→ **What you have to do**: Convert only the part of the material that opens with the line containing "276x130 pixels." and closes with the line containing "Looking at the screenshot, I should click(x=550, y=25).", both of those lines included, into a Markdown table. Use the columns Row and Line, number each line in order, and leave out any blank lines.

[Click-target data]
•••
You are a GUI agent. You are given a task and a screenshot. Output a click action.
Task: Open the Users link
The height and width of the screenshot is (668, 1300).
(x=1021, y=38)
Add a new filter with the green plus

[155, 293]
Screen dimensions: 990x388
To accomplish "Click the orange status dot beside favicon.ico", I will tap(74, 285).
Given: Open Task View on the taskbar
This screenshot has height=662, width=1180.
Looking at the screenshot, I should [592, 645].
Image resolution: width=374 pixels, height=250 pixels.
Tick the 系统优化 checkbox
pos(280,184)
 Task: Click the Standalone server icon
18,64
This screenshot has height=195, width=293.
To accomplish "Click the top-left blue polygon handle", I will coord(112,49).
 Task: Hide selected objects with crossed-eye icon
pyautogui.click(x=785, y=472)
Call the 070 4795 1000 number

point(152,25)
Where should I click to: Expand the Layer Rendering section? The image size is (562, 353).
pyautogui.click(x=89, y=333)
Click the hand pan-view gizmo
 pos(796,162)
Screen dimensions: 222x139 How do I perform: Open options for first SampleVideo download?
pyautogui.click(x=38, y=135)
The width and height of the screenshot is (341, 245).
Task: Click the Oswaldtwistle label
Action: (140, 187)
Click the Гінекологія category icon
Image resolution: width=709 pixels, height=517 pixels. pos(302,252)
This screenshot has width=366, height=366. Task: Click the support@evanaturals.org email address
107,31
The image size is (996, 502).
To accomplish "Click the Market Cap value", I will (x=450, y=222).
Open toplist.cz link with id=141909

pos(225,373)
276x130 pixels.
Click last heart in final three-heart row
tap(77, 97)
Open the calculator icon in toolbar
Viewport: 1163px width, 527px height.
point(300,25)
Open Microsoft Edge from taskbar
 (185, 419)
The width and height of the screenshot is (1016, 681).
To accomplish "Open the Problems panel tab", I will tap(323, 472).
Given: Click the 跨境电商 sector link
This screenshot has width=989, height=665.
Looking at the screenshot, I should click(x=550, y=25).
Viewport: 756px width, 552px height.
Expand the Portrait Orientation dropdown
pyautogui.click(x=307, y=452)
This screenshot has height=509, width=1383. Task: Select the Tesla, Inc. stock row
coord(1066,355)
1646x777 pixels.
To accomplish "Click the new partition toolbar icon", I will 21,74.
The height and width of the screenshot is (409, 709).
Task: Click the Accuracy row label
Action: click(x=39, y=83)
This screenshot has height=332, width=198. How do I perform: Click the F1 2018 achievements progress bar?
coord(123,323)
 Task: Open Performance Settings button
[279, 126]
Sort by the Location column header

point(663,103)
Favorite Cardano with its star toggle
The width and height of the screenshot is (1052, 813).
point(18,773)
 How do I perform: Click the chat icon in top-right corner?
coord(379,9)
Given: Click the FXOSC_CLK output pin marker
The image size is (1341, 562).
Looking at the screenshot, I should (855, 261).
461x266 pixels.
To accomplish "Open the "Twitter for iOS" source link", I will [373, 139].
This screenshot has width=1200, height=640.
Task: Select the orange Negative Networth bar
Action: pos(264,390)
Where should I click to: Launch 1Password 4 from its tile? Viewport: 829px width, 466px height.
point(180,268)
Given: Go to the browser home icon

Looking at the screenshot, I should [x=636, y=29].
•••
→ **Final answer**:
| Row | Line |
|---|---|
| 1 | 276x130 pixels. |
| 2 | Click last heart in final three-heart row |
| 3 | tap(77, 97) |
| 4 | Open the calculator icon in toolbar |
| 5 | Viewport: 1163px width, 527px height. |
| 6 | point(300,25) |
| 7 | Open Microsoft Edge from taskbar |
| 8 |  (185, 419) |
| 9 | The width and height of the screenshot is (1016, 681). |
| 10 | To accomplish "Open the Problems panel tab", I will tap(323, 472). |
| 11 | Given: Click the 跨境电商 sector link |
| 12 | This screenshot has width=989, height=665. |
| 13 | Looking at the screenshot, I should click(x=550, y=25). |